Près de 2000 personnes ont trouvé refuge au séminaire de Bangassou. Comment se présente la situation ?

C’est très difficile, pour ne pas dire catastrophique. L’évêque a eu le courage d’accueillir tous ces musulmans sur son territoire, mais les jeunes gens qui sont armés veulent les tuer. Voilà pourquoi il est là pour les protéger, et qu’il encourt lui-même le risque de mourir. Il faut comprendre que si quelqu’un n’a plus rien à manger, il agira comme un loup. Voilà pourquoi nous sommes maintenant confrontés à cette situation. L’Église est là, elle offre une protection, mais cette Église a également besoin de la communauté internationale.

Que signifie d’être catholique en Centrafrique ?
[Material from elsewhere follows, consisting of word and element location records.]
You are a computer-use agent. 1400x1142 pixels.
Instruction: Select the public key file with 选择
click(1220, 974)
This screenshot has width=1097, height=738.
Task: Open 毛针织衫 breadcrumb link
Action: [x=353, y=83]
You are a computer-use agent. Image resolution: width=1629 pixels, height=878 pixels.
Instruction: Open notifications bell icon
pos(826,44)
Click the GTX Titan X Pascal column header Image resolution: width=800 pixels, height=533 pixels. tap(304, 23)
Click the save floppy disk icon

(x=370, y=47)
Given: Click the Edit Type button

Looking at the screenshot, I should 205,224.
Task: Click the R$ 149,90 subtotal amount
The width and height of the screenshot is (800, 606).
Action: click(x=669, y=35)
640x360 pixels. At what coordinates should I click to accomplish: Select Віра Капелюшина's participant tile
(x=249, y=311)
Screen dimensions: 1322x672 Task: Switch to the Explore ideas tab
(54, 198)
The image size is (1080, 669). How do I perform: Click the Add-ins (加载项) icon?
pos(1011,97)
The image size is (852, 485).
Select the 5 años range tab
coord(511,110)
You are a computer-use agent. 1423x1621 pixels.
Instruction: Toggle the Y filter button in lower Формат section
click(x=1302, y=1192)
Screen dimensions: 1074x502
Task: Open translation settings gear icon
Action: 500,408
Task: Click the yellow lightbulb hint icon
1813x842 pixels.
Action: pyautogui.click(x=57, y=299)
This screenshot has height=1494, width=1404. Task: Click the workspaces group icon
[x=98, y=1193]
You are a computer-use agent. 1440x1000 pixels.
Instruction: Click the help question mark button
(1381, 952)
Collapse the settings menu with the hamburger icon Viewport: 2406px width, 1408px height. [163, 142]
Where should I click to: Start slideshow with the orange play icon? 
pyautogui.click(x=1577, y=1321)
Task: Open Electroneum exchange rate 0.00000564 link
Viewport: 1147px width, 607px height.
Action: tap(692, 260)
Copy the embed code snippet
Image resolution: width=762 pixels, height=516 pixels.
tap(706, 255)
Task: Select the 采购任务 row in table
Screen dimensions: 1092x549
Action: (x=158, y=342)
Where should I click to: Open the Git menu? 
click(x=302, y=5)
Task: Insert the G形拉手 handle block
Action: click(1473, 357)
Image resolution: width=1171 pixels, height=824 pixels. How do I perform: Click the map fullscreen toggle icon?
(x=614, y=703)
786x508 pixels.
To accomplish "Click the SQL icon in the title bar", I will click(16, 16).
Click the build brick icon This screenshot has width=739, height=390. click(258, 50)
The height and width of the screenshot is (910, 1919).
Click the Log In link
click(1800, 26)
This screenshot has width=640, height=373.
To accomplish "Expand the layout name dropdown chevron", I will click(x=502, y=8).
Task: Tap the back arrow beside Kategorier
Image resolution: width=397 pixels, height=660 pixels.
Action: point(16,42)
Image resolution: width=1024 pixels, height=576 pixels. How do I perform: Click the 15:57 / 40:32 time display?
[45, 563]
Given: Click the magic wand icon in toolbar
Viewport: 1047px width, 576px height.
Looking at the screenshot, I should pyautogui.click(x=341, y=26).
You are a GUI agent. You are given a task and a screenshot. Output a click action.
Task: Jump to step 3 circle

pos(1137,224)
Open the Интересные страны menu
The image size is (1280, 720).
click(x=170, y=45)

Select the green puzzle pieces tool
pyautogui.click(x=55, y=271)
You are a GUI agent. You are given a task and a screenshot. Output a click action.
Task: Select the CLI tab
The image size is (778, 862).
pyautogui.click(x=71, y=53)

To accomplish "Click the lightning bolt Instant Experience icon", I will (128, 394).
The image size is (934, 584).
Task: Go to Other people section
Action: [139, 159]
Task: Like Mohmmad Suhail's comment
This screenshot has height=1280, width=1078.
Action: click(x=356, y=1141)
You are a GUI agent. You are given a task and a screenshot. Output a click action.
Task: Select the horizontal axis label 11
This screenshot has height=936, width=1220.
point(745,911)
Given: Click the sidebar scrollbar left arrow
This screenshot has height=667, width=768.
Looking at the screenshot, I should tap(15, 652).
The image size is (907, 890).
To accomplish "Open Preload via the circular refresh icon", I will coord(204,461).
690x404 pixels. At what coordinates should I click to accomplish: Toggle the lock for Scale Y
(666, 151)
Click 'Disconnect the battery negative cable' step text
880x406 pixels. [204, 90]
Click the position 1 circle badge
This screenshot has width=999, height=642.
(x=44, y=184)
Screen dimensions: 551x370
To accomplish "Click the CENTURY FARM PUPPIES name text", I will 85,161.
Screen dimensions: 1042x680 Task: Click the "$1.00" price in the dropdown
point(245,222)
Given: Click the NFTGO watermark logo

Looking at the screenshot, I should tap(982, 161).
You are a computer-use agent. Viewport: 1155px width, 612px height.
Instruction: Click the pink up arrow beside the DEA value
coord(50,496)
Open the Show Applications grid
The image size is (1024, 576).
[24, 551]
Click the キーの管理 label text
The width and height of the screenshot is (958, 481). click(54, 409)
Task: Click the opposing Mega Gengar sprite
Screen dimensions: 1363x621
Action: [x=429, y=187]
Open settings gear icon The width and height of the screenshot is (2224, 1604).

Je dis souvent aux gens que l’Église catholique est universelle. Cela signifie diversité. Et si je suis vraiment catholique, alors je dois aussi accueillir chez moi les musulmans et être bon envers eux, je dois également être bon envers les protestants – ils sont tous des enfants de Dieu. C’est exactement ce que nous avons fait durant la crise. Six mois durant, j’ai hébergé l’imam chez moi. Si l’Église nous soutient ici, notre mission sera alors de jeter des ponts entre les religions, vers les protestants et les musulmans. Nous nous réunissons pour prier ensemble, nous nous réunissons pour parler de nos peurs et pour agir ensemble. Au centre du pays, il y a beaucoup de camps de réfugiés. Les gens ne peuvent plus se rendre aux champs pour y travailler. Ils ne peuvent plus aller pêcher. Ils ont peur partout parce qu’ils ne sont en sécurité nulle part. Et ils sont enfermés dans leur camp. La situation est donc catastrophique. L’Église est là, aux côtés de ces gens, pour continuer à les accompagner. Grâce au soutien de l’Église et de ses œuvres de bienfaisance comme l’AED, nous pouvons réaliser des projets ensemble.